Un provvedimento restrittivo che il 3 agosto sarà discusso dinanzi al Tribunale del Riesame, al quale ha fatto ricorso l'avvocato Ettore Marcarelli, difensore dell'uomo. Che, come è ormai ampiamente noto, è stato chiamato in causa da un'inchiesta diretta dal sostituto procuratore di Avellino Cecilia Annecchini e condotta dai carabinieri, avviata poco meno di un anno fa. Iniziata quando la ragazzina era stata trasportata d'urgenza all'ospedale Rummo perchè perdeva sangue all'altezza della zona genitale. Lei aveva raccontato di aver inavvertitamente urtato, mentre era senza vestiti, contro lo spigolo di un tavolo nell'abitazione dello zio.

Comprensibili lo spavento e la preoccupazione dei genitori, il passo successivo era stata la loro denuncia, che aveva innescato l'attività investigativa. La minore era inizialmente rimasta in silenzio, poi con una familiare si era lasciata andare alle prime confidenze sulle 'attenzioni' sessuali che le sarebbero state riservate.
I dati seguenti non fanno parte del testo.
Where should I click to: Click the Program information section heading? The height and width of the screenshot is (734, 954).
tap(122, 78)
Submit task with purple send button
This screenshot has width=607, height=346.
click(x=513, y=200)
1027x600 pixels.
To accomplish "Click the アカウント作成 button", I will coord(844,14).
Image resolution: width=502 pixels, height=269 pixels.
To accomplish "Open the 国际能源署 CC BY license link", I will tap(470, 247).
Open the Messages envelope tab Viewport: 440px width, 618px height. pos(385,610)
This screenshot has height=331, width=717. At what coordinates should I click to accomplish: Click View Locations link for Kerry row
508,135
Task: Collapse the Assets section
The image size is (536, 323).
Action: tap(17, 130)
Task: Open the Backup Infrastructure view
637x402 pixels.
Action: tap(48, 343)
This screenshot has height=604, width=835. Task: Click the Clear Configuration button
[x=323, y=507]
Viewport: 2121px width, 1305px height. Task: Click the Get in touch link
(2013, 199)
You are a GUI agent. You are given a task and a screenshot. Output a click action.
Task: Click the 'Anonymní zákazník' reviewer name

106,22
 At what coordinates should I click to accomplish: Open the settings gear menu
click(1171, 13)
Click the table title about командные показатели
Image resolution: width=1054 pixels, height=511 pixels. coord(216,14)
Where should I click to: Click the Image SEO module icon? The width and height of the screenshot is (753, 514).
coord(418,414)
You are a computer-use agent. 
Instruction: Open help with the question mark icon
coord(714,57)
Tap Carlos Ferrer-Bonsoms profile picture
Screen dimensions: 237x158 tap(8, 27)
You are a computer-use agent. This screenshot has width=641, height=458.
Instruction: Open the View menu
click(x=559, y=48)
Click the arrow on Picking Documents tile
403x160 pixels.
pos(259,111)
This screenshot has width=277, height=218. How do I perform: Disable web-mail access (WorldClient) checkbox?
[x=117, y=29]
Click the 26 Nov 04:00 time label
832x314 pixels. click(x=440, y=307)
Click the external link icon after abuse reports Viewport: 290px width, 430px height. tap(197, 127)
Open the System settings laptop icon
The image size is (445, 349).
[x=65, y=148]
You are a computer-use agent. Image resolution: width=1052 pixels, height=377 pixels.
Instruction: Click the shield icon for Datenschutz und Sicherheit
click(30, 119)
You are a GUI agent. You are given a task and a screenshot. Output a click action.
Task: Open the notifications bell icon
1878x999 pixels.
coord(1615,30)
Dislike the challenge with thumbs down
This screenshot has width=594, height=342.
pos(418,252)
L'indagine è stata scandita anche dalla fissazione di un incidente probatorio nel corso del quale la presunta vittima ha fatto riferimento ad un episodio che sarebbe avvenuto nel 2016 al mare, quando lei non aveva compiuto ancora 14 anni, in una pineta, presenti anche altre persone. Il resto è cronaca recentissima: la richiesta di misura cautelare avanzata dalla Procura irpina ed il via libera del gip Paolo Cassano, che ha ordinato l'arresto, sul quale adesso si pronunceranno i giudici di Napoli.